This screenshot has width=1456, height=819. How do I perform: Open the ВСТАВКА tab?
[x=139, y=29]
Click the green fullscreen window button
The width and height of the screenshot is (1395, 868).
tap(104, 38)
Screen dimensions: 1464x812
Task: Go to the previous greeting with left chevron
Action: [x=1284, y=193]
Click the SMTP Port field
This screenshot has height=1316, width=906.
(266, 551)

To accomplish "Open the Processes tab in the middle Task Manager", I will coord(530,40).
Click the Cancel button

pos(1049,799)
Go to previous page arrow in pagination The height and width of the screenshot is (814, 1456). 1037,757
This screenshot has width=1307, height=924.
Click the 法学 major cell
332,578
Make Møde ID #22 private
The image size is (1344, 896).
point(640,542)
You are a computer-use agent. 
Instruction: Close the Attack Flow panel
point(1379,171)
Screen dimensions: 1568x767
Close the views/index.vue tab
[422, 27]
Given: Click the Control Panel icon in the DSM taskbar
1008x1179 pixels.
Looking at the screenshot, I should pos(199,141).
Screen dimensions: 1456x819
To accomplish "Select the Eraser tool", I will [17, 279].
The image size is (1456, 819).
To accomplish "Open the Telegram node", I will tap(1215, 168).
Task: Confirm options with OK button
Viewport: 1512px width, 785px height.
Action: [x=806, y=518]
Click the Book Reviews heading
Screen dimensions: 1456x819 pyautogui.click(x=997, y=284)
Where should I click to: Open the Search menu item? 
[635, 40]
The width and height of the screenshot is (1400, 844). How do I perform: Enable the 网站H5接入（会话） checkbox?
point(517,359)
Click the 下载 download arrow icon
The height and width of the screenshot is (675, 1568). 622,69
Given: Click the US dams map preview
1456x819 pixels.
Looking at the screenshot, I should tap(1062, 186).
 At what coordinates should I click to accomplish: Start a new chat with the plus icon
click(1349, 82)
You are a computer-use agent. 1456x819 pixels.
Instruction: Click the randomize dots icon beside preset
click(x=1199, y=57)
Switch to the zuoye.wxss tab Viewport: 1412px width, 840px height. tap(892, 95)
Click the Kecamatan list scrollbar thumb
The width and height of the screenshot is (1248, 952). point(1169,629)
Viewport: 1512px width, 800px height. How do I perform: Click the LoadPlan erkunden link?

════════════════════

■ **REQUIRED ACTION**
Return every line of the data unchanged.

■ **RESPONSE AREA**
This screenshot has width=1456, height=819. How do I perform: Open the ВСТАВКА tab?
[x=139, y=29]
Click the green fullscreen window button
The width and height of the screenshot is (1395, 868).
tap(104, 38)
Screen dimensions: 1464x812
Task: Go to the previous greeting with left chevron
Action: [x=1284, y=193]
Click the SMTP Port field
This screenshot has height=1316, width=906.
(266, 551)

To accomplish "Open the Processes tab in the middle Task Manager", I will coord(530,40).
Click the Cancel button

pos(1049,799)
Go to previous page arrow in pagination The height and width of the screenshot is (814, 1456). 1037,757
This screenshot has width=1307, height=924.
Click the 法学 major cell
332,578
Make Møde ID #22 private
The image size is (1344, 896).
point(640,542)
You are a computer-use agent. 
Instruction: Close the Attack Flow panel
point(1379,171)
Screen dimensions: 1568x767
Close the views/index.vue tab
[422, 27]
Given: Click the Control Panel icon in the DSM taskbar
1008x1179 pixels.
Looking at the screenshot, I should pos(199,141).
Screen dimensions: 1456x819
To accomplish "Select the Eraser tool", I will [17, 279].
The image size is (1456, 819).
To accomplish "Open the Telegram node", I will tap(1215, 168).
Task: Confirm options with OK button
Viewport: 1512px width, 785px height.
Action: [x=806, y=518]
Click the Book Reviews heading
Screen dimensions: 1456x819 pyautogui.click(x=997, y=284)
Where should I click to: Open the Search menu item? 
[635, 40]
The width and height of the screenshot is (1400, 844). How do I perform: Enable the 网站H5接入（会话） checkbox?
point(517,359)
Click the 下载 download arrow icon
The height and width of the screenshot is (675, 1568). 622,69
Given: Click the US dams map preview
1456x819 pixels.
Looking at the screenshot, I should tap(1062, 186).
 At what coordinates should I click to accomplish: Start a new chat with the plus icon
click(1349, 82)
You are a computer-use agent. 1456x819 pixels.
Instruction: Click the randomize dots icon beside preset
click(x=1199, y=57)
Switch to the zuoye.wxss tab Viewport: 1412px width, 840px height. tap(892, 95)
Click the Kecamatan list scrollbar thumb
The width and height of the screenshot is (1248, 952). point(1169,629)
Viewport: 1512px width, 800px height. How do I perform: Click the LoadPlan erkunden link?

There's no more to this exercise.